■ TASK: Return the following rows exactly as they appear, starting at the line that contains "Click the Apply" and ending after the line that contains "1200x607 pixels. (308, 11)".

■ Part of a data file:
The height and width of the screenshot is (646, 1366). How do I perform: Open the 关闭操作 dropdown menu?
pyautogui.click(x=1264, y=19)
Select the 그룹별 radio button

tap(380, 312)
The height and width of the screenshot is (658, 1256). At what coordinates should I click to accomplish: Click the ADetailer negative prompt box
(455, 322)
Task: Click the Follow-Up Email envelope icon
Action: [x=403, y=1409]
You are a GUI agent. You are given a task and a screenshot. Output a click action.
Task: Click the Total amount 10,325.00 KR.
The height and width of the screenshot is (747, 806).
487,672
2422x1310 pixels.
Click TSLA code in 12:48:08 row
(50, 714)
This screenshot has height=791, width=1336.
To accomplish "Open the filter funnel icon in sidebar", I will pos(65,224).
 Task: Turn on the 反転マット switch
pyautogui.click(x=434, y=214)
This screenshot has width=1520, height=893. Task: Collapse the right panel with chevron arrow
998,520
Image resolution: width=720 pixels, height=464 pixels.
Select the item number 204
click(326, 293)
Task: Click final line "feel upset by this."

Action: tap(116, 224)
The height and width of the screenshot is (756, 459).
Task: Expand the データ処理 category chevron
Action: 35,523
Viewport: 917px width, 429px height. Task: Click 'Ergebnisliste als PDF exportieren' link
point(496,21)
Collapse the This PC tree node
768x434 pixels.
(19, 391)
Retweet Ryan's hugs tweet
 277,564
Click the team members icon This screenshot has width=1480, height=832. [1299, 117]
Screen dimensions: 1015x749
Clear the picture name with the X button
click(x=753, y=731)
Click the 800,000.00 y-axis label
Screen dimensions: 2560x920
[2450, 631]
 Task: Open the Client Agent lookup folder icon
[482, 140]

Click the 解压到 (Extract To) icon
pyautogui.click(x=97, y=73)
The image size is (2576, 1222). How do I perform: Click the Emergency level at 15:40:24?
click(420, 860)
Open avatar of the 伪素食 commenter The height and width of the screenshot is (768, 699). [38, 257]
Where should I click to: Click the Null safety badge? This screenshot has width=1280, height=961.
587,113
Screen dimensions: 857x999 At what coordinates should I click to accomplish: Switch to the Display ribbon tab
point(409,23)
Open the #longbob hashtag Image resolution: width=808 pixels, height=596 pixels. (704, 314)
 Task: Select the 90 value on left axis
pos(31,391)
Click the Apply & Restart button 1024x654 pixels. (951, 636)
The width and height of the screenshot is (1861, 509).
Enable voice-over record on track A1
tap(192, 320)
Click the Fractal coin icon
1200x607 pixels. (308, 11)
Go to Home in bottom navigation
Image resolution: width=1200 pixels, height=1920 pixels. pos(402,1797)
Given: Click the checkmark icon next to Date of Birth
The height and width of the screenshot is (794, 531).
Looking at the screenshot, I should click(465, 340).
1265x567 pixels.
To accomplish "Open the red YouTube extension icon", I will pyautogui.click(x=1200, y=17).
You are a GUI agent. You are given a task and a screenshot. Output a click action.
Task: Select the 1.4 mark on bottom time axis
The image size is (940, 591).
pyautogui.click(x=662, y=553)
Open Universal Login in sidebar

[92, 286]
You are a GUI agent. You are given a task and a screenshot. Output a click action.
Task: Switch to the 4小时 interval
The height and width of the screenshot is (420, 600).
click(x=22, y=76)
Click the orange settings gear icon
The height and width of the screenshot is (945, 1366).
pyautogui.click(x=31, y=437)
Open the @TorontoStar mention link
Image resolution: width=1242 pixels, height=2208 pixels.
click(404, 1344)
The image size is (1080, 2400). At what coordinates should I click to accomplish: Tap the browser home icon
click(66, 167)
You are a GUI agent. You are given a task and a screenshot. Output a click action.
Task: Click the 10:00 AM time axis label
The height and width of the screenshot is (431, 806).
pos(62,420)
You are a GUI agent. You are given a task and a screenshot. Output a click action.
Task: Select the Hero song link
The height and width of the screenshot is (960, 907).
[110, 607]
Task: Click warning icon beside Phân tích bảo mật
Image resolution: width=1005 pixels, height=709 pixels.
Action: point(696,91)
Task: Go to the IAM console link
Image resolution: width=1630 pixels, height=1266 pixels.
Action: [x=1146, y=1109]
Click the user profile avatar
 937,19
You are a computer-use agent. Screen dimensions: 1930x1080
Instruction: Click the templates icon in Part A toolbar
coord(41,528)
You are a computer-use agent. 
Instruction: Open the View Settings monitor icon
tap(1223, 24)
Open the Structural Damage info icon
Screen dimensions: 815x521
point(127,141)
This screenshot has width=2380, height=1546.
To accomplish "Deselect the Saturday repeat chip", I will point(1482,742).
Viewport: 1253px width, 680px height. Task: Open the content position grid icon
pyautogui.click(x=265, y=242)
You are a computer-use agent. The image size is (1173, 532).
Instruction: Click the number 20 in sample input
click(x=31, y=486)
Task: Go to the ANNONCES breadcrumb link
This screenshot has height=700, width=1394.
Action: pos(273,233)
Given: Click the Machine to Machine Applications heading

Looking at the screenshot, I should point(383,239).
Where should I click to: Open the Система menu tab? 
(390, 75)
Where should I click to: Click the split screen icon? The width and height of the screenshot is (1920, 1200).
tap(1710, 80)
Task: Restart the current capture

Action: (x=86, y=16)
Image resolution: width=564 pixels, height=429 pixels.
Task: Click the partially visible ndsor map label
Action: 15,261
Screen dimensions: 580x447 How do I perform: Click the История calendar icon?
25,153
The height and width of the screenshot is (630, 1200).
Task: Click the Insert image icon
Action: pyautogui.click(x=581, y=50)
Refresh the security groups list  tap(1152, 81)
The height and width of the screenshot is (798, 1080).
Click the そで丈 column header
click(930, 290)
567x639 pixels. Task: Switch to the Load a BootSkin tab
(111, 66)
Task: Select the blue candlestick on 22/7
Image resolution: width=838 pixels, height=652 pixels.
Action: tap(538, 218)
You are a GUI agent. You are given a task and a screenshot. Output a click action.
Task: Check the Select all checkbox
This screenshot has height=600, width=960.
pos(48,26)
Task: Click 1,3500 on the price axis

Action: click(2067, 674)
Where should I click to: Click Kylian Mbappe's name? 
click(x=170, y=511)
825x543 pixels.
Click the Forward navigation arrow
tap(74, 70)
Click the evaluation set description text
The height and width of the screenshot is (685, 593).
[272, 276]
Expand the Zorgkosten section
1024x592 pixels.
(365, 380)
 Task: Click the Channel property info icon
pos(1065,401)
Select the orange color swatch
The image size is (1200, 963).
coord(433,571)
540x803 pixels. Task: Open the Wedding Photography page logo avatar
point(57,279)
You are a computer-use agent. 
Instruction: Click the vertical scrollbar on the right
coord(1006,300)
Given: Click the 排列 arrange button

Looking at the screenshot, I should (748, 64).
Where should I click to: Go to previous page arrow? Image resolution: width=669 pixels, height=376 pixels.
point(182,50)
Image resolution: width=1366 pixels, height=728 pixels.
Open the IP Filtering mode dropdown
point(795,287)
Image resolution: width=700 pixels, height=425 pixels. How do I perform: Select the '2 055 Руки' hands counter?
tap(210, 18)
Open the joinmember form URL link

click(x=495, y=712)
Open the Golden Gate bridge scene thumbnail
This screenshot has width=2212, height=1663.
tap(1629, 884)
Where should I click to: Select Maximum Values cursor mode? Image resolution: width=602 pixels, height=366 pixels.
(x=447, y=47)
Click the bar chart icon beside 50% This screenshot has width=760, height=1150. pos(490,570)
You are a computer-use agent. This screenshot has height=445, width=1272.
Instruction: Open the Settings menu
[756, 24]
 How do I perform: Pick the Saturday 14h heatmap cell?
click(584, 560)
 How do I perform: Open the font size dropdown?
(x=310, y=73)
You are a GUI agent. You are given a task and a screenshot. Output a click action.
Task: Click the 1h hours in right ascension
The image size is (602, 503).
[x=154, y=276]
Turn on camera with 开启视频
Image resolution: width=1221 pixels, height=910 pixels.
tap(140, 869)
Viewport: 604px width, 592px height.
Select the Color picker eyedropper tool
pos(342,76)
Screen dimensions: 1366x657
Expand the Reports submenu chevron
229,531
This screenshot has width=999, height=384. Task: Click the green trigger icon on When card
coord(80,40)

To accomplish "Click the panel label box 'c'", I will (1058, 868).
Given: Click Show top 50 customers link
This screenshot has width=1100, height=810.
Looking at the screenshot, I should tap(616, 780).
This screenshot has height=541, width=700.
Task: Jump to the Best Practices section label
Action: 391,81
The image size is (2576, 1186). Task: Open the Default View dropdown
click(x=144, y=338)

■ ANSWER TO THIS TASK:
Click the Apply & Restart button 1024x654 pixels. (951, 636)
The width and height of the screenshot is (1861, 509).
Enable voice-over record on track A1
tap(192, 320)
Click the Fractal coin icon
1200x607 pixels. (308, 11)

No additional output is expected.